The cryptocurrency fever is reminding many in the investing community that a clear distinction must be made between the concepts of investment and speculation.  Ben Graham provided a useful definition of investing as “an …. operation which, upon thorough analysis, promises safety of principal and a satisfactory return.”  Graham’s definition provides an important insight for the current market environment.  For an asset to provide “safety of principal”, or what Graham called a “margin of safety”, an investor must purchase the asset at a price which is significantly below the asset’s intrinsic value.

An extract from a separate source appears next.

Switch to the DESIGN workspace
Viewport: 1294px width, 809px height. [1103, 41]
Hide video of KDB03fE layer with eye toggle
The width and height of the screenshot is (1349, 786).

How should an investor calculate an asset’s intrinsic value?  Valuation literature often references three methods of calculating value: the replacement cost approach, the comparables approach, and the income approach.  However, the income approach is the only theoretically reliable method of value calculation (but can be supplemented by the other methods).  An investor should view the intrinsic value of an asset as the present value of the asset’s future income stream.  As a simple example, consider the value of a loan which will pay $500 each year for two years.  At the end of two years, the loan will mature and the principal amount of $10,000 will be repaid to the loan holder.  What would an investor seeking to earn 10% on her investment pay for this loan?  The investor would calculate the present value of the asset’s income stream ($500 in year 1, and $10,500 in year 2) as follows:

($500 ÷ (1+.10)1) + ($10,500 ÷ (1+.10)2) = $9132.24

In other words, this asset has an intrinsic value of $9,132 based on the investor’s required return of 10%.  While this example is overly simplified, the same concept of value holds for calculating the intrinsic value of any income producing asset, such as a stock, bond, or commercial real estate.

Now, herein lies the crucial point.  Implied in Graham’s definition of investing, you can only invest in an asset which you can value.  And you can only calculate an asset’s value when you can estimate its future income stream.  The implications for cryptocurrencies should be clear: how do you establish a value for bitcoin or any other cryptocurrency?  I should also note that the concept of “supply and demand”, which is so often referenced by cryptocurrency enthusiasts, is a driver of price (particularly in the short-term) but has no use in estimating value.

I am, personally, agnostic about cryptocurrencies.  I only mean to imply cryptocurrencies should, at the very least, be thought of as speculative assets, much like gold.